◆ 作業内容 ◆
「Click the 'VIRGEN EXTRA' section heading」を含む行からデータの最後までの範囲を、「section heading」を「section title」に差し替えたうえで、ほかは何も変えずに書き直してください。

▬▬▬▬▬▬▬▬▬▬

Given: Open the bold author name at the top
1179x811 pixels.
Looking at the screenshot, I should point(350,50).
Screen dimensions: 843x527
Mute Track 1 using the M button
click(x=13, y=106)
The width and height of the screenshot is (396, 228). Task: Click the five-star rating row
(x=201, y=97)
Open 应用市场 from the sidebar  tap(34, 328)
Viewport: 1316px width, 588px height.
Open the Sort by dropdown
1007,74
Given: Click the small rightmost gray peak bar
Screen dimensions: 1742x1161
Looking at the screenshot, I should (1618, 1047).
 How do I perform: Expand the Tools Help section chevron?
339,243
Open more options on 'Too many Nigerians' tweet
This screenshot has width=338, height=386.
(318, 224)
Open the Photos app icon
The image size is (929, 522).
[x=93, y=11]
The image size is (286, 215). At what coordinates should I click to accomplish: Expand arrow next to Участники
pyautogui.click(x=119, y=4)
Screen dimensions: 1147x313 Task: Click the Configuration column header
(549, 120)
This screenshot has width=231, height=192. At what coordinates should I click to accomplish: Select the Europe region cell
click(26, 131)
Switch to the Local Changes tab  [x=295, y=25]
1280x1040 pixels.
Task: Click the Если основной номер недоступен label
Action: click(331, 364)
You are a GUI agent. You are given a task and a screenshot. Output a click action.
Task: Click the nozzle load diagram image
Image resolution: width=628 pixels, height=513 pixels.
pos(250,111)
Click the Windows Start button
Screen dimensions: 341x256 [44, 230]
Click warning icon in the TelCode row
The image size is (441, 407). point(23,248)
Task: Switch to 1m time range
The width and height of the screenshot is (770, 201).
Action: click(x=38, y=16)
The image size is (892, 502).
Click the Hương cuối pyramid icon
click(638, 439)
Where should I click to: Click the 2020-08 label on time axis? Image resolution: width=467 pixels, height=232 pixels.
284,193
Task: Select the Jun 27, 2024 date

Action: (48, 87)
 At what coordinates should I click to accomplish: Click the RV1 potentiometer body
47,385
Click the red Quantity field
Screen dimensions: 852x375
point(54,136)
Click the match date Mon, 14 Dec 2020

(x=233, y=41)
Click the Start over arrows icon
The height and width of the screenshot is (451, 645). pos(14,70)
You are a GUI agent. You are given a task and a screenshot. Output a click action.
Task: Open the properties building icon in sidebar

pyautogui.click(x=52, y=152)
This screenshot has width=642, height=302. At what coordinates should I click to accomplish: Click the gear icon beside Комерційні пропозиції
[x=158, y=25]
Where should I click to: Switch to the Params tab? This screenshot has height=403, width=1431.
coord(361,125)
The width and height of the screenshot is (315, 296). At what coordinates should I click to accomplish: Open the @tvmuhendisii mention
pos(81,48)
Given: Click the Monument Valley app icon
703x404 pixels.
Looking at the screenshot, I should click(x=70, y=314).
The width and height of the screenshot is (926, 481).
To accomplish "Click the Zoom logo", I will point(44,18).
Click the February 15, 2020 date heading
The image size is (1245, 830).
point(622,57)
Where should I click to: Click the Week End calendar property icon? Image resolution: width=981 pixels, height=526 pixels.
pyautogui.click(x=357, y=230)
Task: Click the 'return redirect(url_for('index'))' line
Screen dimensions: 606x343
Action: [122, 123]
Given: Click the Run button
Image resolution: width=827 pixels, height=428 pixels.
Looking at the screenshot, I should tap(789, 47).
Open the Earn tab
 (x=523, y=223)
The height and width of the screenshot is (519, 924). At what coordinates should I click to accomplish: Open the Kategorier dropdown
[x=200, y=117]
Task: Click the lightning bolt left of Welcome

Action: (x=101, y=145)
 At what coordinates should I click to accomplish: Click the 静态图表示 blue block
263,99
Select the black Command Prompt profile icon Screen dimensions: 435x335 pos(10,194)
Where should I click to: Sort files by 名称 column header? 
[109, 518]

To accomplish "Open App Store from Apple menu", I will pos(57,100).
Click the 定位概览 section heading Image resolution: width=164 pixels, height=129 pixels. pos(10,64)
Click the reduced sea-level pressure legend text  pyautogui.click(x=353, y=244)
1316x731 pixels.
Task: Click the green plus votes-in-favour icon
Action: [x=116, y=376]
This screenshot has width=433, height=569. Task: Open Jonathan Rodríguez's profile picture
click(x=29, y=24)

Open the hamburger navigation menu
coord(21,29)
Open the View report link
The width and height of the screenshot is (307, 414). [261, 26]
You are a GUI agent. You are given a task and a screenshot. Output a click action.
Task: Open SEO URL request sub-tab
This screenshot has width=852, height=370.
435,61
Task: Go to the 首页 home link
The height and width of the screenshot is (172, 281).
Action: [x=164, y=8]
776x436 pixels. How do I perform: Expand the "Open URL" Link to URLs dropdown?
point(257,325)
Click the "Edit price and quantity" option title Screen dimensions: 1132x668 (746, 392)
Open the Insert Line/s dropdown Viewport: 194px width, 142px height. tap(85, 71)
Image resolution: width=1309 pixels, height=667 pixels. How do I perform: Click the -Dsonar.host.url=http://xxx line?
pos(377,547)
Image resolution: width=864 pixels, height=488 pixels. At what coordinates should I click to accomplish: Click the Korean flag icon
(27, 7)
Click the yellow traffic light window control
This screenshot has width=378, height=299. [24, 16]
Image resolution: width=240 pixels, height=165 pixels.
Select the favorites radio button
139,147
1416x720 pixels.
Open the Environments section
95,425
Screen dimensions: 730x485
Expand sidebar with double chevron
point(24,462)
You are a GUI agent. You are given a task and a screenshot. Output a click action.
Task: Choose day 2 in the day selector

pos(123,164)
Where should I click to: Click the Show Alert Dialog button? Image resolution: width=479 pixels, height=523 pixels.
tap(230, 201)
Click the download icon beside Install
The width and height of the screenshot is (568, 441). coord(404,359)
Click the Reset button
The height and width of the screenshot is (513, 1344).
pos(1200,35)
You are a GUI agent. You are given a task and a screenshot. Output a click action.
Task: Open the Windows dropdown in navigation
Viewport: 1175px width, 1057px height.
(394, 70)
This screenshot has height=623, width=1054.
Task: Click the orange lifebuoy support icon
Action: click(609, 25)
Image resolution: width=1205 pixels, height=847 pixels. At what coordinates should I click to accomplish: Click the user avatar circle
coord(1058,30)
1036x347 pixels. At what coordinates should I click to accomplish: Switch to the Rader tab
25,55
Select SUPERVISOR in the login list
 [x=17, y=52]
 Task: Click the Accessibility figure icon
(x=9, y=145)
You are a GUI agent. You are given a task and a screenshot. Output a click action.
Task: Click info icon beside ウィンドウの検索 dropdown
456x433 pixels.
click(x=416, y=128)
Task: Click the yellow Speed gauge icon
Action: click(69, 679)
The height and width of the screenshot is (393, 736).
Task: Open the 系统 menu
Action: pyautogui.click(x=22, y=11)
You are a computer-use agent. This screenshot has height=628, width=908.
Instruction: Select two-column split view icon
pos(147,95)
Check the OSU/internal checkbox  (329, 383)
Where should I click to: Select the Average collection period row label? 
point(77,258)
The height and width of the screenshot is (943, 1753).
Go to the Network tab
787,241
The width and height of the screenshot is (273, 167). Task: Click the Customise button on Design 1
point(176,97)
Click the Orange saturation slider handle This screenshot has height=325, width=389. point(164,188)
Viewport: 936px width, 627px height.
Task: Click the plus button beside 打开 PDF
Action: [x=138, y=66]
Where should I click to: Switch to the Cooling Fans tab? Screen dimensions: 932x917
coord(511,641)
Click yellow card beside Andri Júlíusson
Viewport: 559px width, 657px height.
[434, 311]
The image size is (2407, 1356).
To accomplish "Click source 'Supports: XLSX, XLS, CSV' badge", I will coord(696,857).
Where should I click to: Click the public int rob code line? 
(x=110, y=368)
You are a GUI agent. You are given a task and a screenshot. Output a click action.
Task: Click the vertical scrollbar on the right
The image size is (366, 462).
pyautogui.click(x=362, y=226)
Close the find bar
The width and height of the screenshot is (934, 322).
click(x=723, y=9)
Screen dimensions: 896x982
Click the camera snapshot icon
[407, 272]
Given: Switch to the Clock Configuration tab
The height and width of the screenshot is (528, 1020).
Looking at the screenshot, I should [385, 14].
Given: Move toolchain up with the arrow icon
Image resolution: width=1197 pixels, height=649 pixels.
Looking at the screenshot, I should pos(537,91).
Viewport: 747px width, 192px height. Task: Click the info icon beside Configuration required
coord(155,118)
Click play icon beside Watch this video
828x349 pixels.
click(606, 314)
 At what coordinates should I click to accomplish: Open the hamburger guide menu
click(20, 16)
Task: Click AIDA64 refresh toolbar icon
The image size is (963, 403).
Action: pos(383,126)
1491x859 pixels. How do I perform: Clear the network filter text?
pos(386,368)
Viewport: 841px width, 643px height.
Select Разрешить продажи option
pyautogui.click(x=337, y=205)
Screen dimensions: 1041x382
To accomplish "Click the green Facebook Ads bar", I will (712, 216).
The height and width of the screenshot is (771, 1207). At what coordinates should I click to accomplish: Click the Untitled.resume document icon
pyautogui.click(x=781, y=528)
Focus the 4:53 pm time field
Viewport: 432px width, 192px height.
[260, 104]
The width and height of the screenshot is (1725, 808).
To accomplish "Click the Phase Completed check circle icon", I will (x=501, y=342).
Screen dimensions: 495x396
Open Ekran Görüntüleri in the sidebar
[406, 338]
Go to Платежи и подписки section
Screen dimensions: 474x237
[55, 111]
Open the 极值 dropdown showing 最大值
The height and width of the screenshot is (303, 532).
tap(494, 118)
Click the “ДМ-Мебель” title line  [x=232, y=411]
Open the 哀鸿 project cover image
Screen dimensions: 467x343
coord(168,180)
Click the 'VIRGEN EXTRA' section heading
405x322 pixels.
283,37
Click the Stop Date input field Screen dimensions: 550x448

▬▬▬▬▬▬▬▬▬▬

◆ 出力 ◆
Click the 'VIRGEN EXTRA' section title
405x322 pixels.
283,37
Click the Stop Date input field Screen dimensions: 550x448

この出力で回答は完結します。